After a year at Brown, George moved to Columbia, where he remained until
1958, despite several attempts by Theodore Schultz, chairman of the Chicago
Department of Economics, to bring him to Chicago. In 1958 Allen Wallis,
then dean of the University of Chicago business school, persuaded him
to accept the Charles R. Walgreen professorship of American institutions.
George remained at Chicago for the rest of his life. At Chicago he became
an editor of the Journal of Political Economy; established the Industrial
Organization Workshop, which achieved recognition as the key testing ground
for contributions to the field of industrial organization; and in 1977
founded the Center for the Study of the Economy and the State, serving
as its director until his death.
In the academic year 1957-58, George was a fellow at the Center for Advanced
Study in the Behavioral Sciences at Stanford. From 1971 to his death,
George was a fellow at the Hoover Institution at Stanford, and spent part
of almost every year at Hoover.
George was president of the American Economic Association in 1964, and
of the History of Economics Society in 1977. He was elected to the National
Academy of Sciences in 1975. He received the Alfred Nobel Memorial Prize
in Economic Science in 1982 "for his seminal studies of industrial structures,
functioning of markets and causes and effects of public regulation." He
received the National Medal of Science from Ronald Reagan in 1987.

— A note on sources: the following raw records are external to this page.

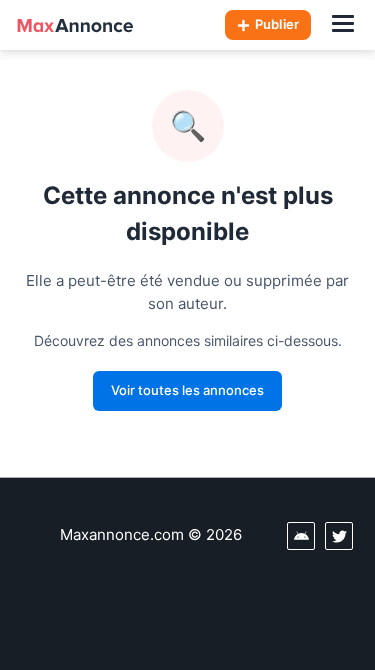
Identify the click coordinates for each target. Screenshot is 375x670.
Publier (277, 24)
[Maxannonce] (75, 25)
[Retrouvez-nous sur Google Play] (301, 536)
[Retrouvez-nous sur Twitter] (339, 536)
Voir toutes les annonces (187, 390)
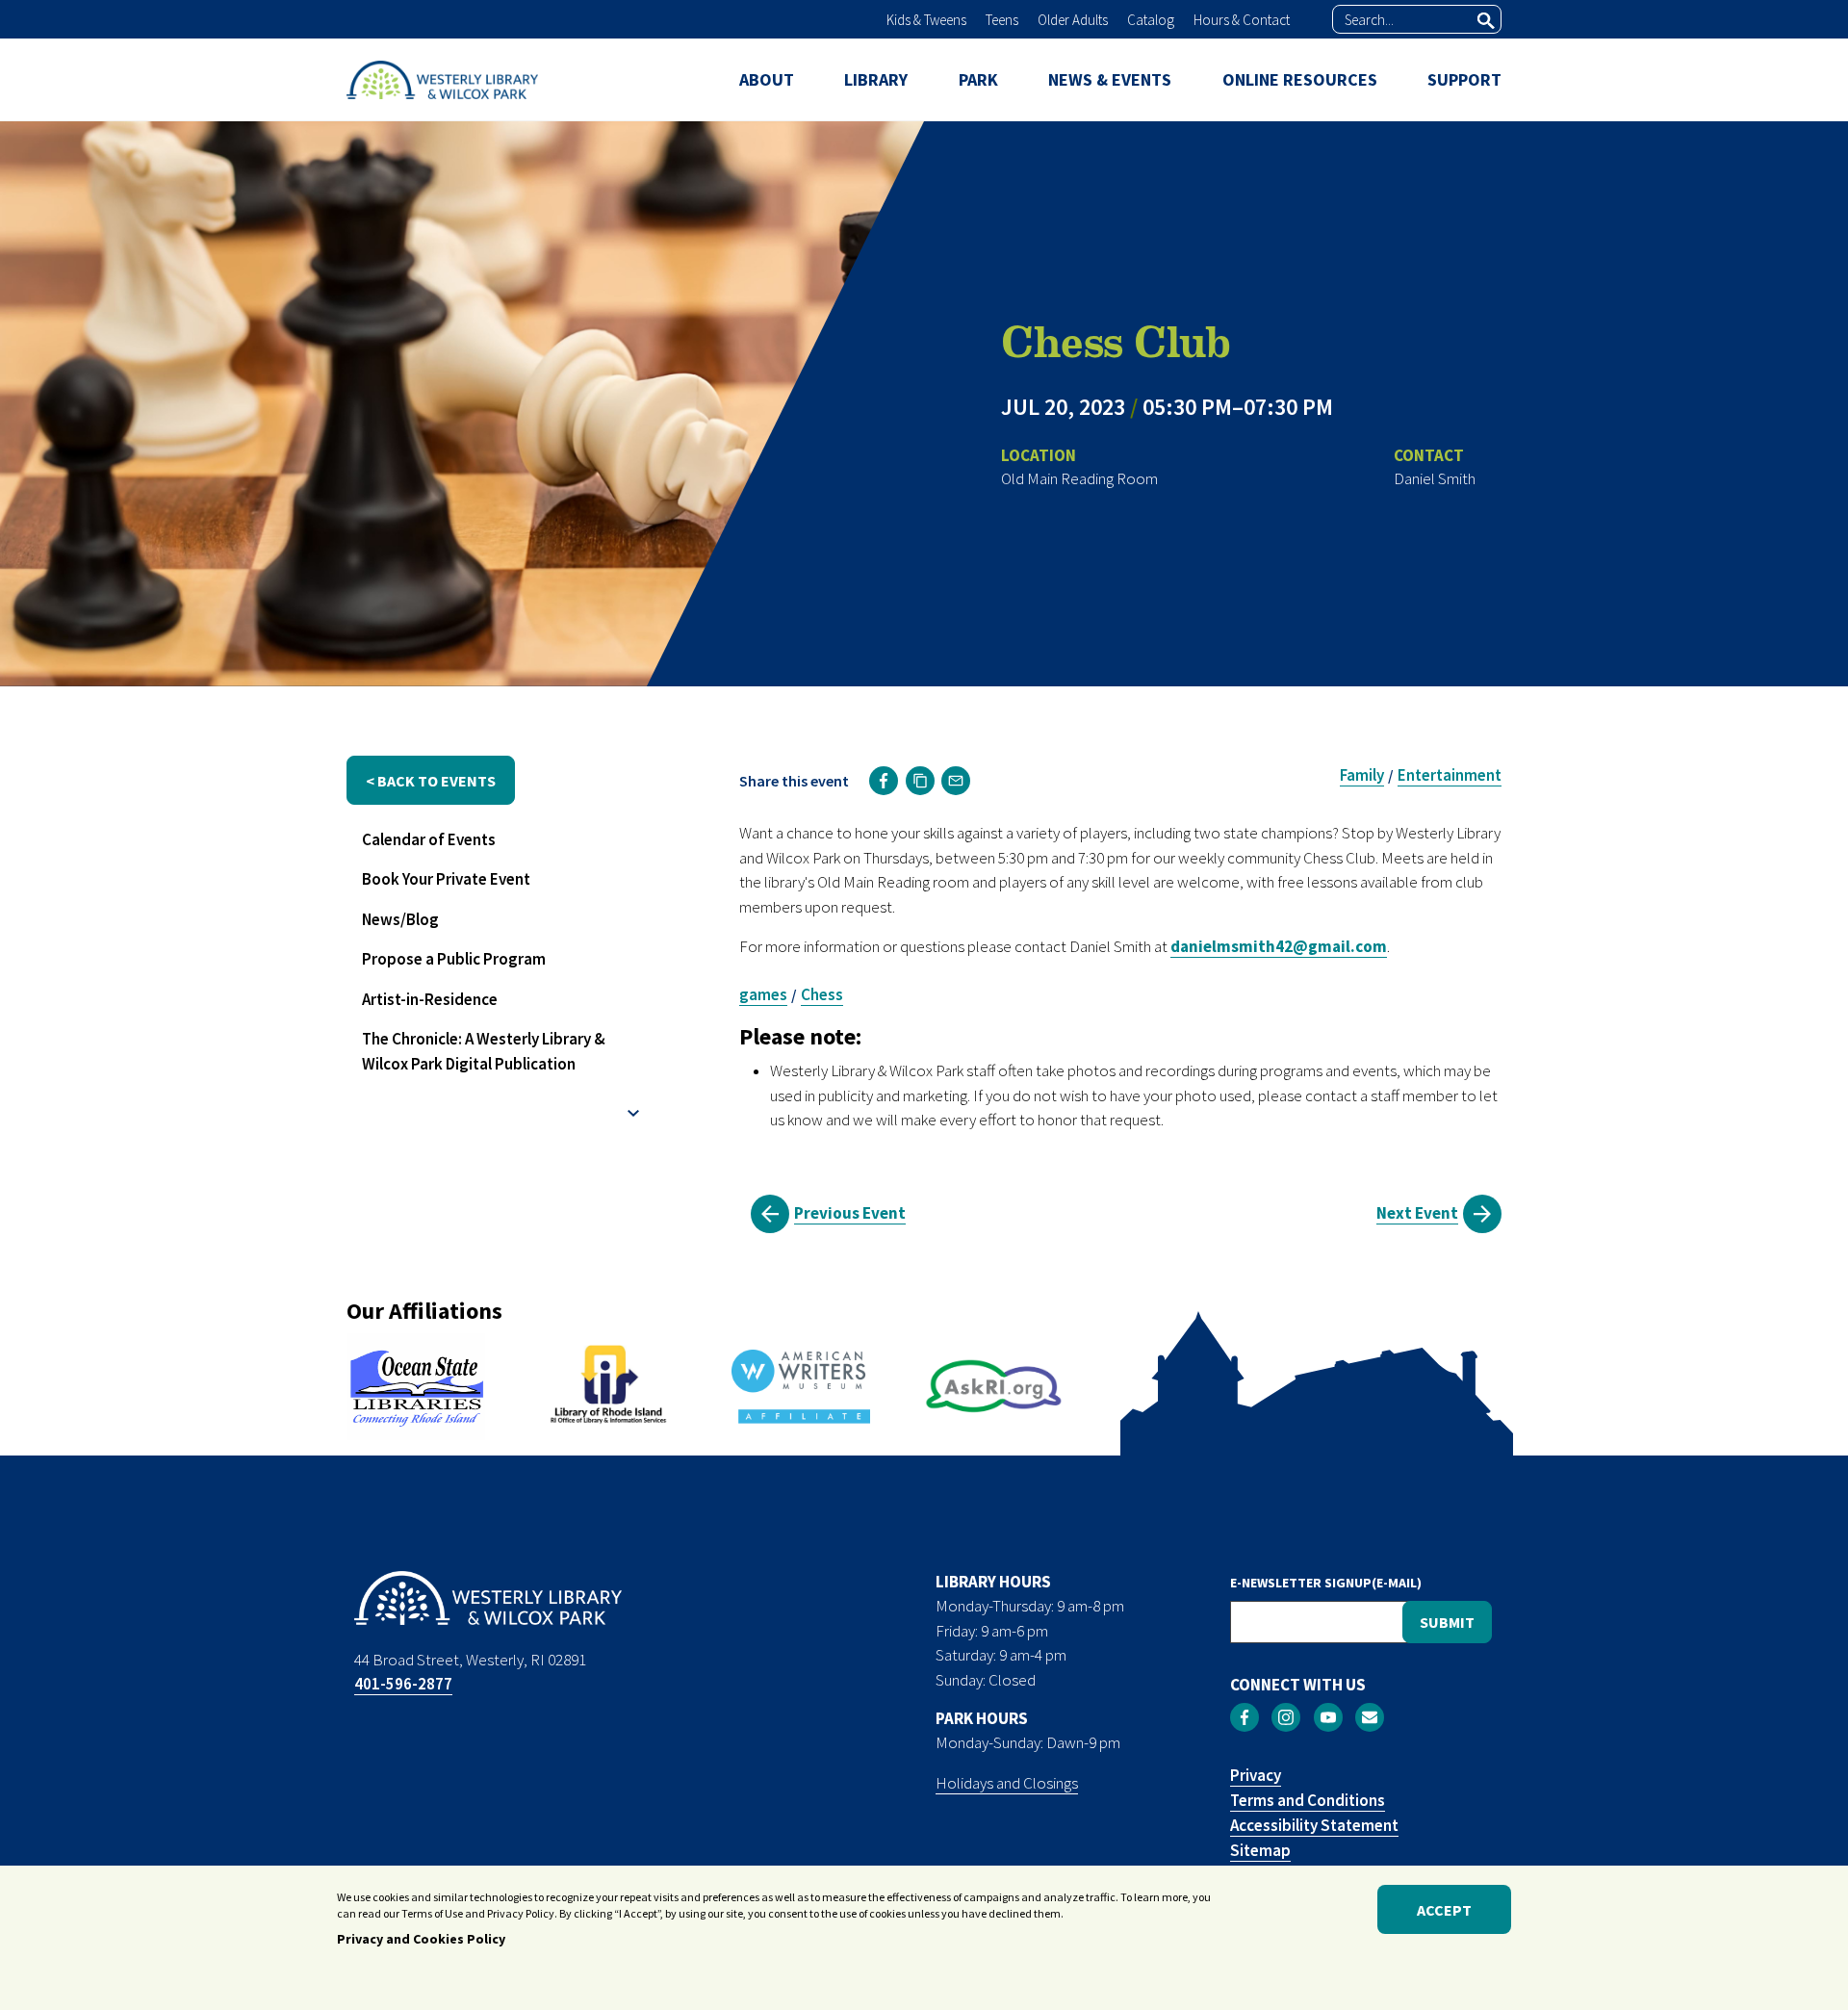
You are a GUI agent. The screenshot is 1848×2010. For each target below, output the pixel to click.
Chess (822, 994)
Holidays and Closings (1007, 1782)
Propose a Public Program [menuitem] (454, 958)
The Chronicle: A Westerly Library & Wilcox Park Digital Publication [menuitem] (483, 1051)
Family (1362, 775)
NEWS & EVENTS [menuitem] (1109, 79)
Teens (1002, 20)
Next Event (1417, 1213)
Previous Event (850, 1213)
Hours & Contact (1242, 20)
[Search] (1486, 20)
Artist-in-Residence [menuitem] (430, 999)
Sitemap (1260, 1850)
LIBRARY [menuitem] (876, 79)
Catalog (1150, 20)
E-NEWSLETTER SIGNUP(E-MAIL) (1326, 1582)
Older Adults (1073, 20)
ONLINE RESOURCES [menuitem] (1299, 79)
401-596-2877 (403, 1683)
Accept (1444, 1910)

George's governmental activities included service as a member of the attorney
general's National Committee to Study the Antitrust Laws, 1954-55; chairman,
Federal Price Statistics Review Committee, 1960-61; member, Blue Ribbon
Panel of the Department of Defense, 1969-70; vice-chairman, Securities
Investor Protection Corporation, 1970-73; co-chairman, Blue Ribbon Telecommunications
Task Force, Illinois Commerce Commission, 1990-91.
A word about George as a person: In the nearly six decades of our friendship,
I never knew him to do a mean or hurtful or unworthy thing to anyone.
An ideal friend in time of trouble, he would go to any lengths to be helpful.
He always appeared casual and unhurried, seeming to have ample time for
golf (his favorite sport), tennis, bridge, carpentry, photography (his
favorite hobby), casual talk with friends, consultations with students,
and constructive and detailed criticisms of the writings of his students
and academic friends. Yet, he also was incredibly productive, turning
out a steady stream of fundamental contributions. Truly, as his son Stephen
said at a memorial service, "My father had phenomenal energy."
One feature of George's personality that he did his best to conceal was
his extreme personal sensitivity. His smart cracks were in part a way
of covering that sensitivity, as was his half-embarrassed laugh. He was
as sensitive to others as to himself. The stiletto concealed in his humor
was always meant for ideas or policies, never ad hominem--unless "An Economist
Plays with Blocs" (1954), his brilliant title for an article on Galbraith's
theory of countervailing power, can be so interpreted.
George was a delightful correspondent. Serious and profound discussion
never came without an interlarding of amusing comments. In a letter from
London in 1948 when he was giving Five Lectures on Economic Problems (1949),
after remarking on the inconvertibility of the pound and the inedible,
still-rationed food, he concluded, "So here I am losing weight and gaining
pounds."
George was an extremely valuable colleague. He provided much of the energy
and drive to the interaction among members of the Chicago economics department,
business school, and law school that came to be known at the Chicago School.
His workshop on industrial organization was an outgrowth of a law school
seminar started by Aaron Director, which George cooperated in running
when he came to Chicago. His relations were especially close with Aaron,
Gary Becker, Richard Posner, Harold Demsetz, and myself, enhancing significantly
the scientific productivity of all of us.